Jude rubbed his face with his hand. He suddenly wasn't sure he could persuade her, and he wasn't even sure that what he had was worth her contempt. The weariness of the last seventy-two hours crept through him, numbing his limbs, but he took out his Pad and showed her the screen. Shakily he cued a photograph and she, looking bored, gazed impassively at it.

He took a second to register his own irritation with her attitude and it gave him the energy to speak forcefully, “This is me and my sister, aged eighteen and seventeen.”

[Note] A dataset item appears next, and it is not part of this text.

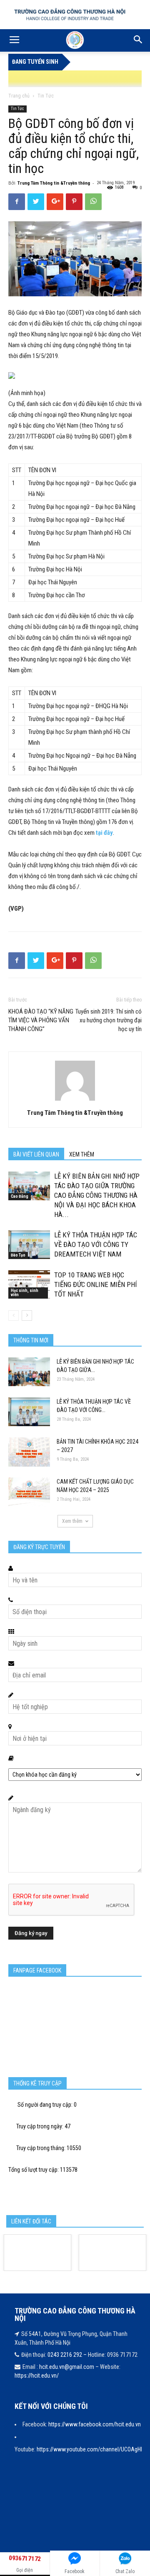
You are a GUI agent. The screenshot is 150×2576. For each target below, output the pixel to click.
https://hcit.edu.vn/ (37, 2375)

“Mmn.” Neutral. She glanced at his face, gaze flicking across it like she was examining a portrait for likenesses.

Jude pointed at the screen, “This is her house. That in the background is Deer Ridge. This line is where the reservation's boundary runs and this—” he changed views “—is the town of Deer Ridge itself. Bar, bingo, stores, gas station. Your average American backwater.”

“Mmn hmm.” Still listening, but watching his face more than the Pad. Maybe she thought he was crazy. He'd thought so before now.

“This is her house as it is now.” He showed her the Polaroid from his pocket.

Armstrong took it and looked it over. Her left eyebrow dropped fractionally into a demi-frown and was corrected. “Nasty. She wasn't in it?”